The idea of the squared off Mortmain Mountains was too fanciful. The newly introduced villains were intriguing if they scare Count Olaf they must be really bad. The third Quagmire triplet showing up was nice, too.

Tuesday, April 10, 2007

Finished: "Secret Diary of Laura Palmer" by Jennifer Lynch

Finished: Secret Diary of Laura Palmer by Jennifer Lynch, 1990, found no ISBN.

I'm 17 years out of date on this one. I'm surprised the book was still available anywhere and not withdrawn. I never was interested in this when it came out because it seemed like such a cash in on Twin Peaks mania. Especially since the author is David Lynch's daughter.

I enjoyed this though. Laura Palmer was one mixed-up teenager. When Twin Peaks was on television I was the same age as the main characters and the chicks were very hot, including Laura Palmer. But now, the story of Laura as a sexually abused, cocaine addicted, amoral, manipulative, promiscuous and protstituting sixteen year old is really, really, really, really, creepy and disturbing.

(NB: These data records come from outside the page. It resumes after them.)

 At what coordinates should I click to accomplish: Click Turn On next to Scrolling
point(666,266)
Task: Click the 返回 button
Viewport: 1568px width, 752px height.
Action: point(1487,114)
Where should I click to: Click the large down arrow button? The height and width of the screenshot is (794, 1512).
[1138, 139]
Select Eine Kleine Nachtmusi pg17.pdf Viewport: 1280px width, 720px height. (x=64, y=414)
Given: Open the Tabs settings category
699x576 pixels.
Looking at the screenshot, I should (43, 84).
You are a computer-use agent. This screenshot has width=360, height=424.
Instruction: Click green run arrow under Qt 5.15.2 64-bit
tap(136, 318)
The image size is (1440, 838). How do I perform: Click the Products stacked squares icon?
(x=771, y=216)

I need to reserve the DVDs of the first and second seasons of Twin Peaks and watch them. When the show first premiered I read the promos about it and got real excited about seeing it. Since I didn't have a TV I was in the dorm's TV lounge where some other people were watching something else. I was hugely disappointed, but then two girls came in and asked if anyone minded if they changed the TV to the premier. Yeah!